→ **ASSIGNMENT**
Starting at the line that holds "Open Help in the top-right corner", quote every line through the end of the records, both boundary lines included. Omit the pictures.

→ **GIVEN ENTRIES**
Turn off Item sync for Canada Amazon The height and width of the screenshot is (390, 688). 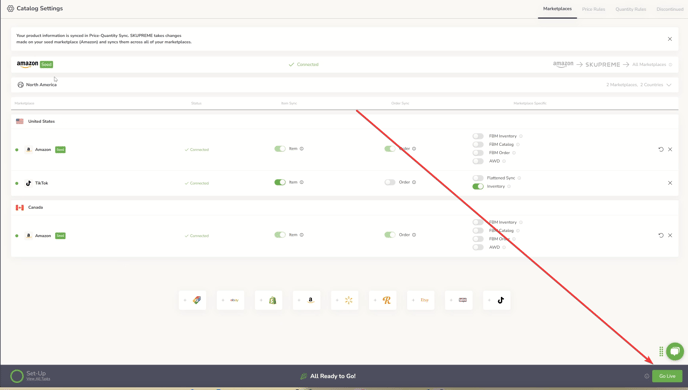point(280,235)
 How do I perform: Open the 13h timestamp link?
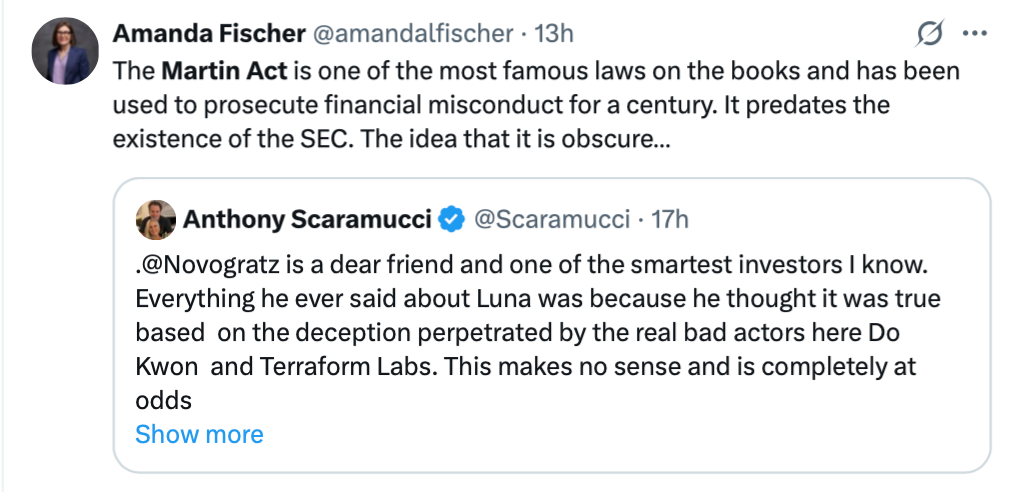[553, 33]
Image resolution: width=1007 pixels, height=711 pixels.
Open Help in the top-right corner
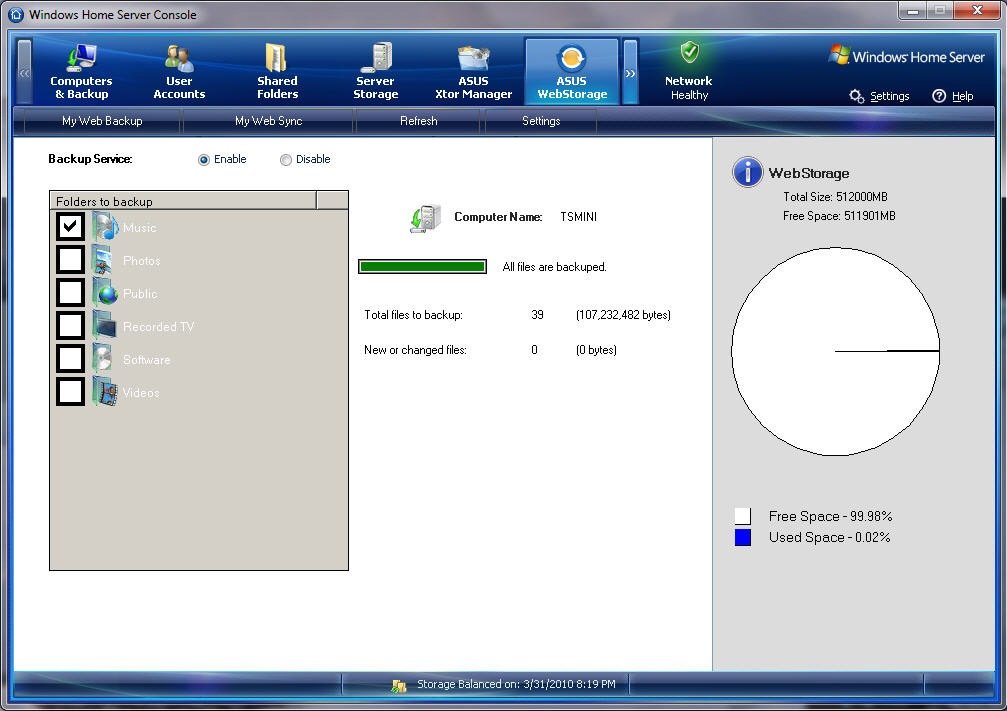click(952, 96)
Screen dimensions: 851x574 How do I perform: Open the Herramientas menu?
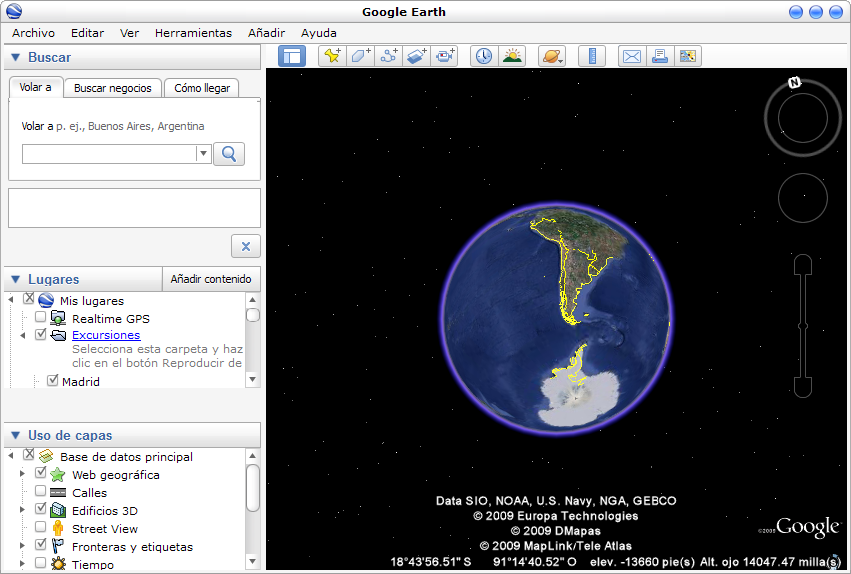pos(193,33)
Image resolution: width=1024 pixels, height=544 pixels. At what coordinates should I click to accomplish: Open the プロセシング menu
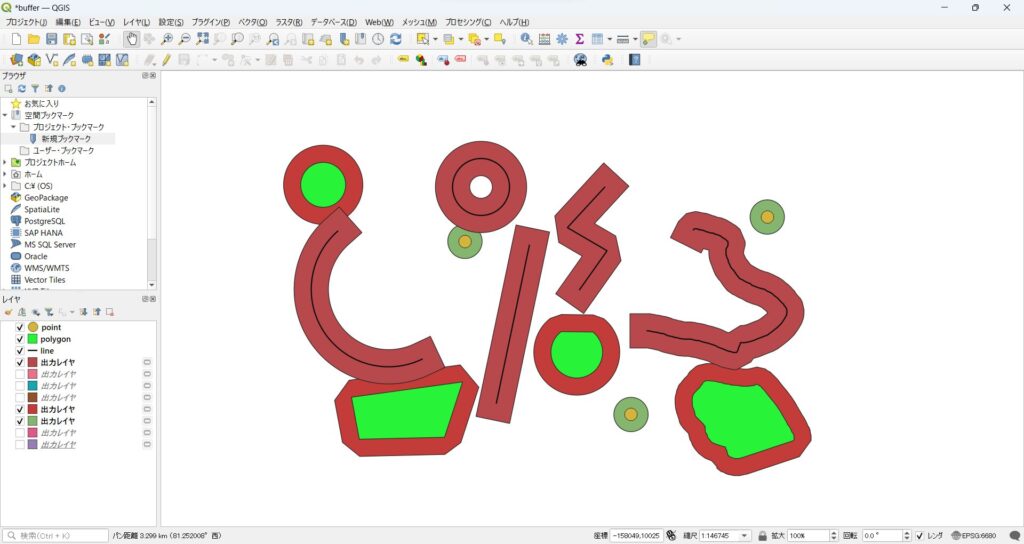467,22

→ **EXERCISE RESULT**
Open Help in the top-right corner
click(952, 96)
Screen dimensions: 851x574 How do I perform: Open the Herramientas menu?
pos(193,33)
Image resolution: width=1024 pixels, height=544 pixels. At what coordinates should I click to accomplish: Open the プロセシング menu
467,22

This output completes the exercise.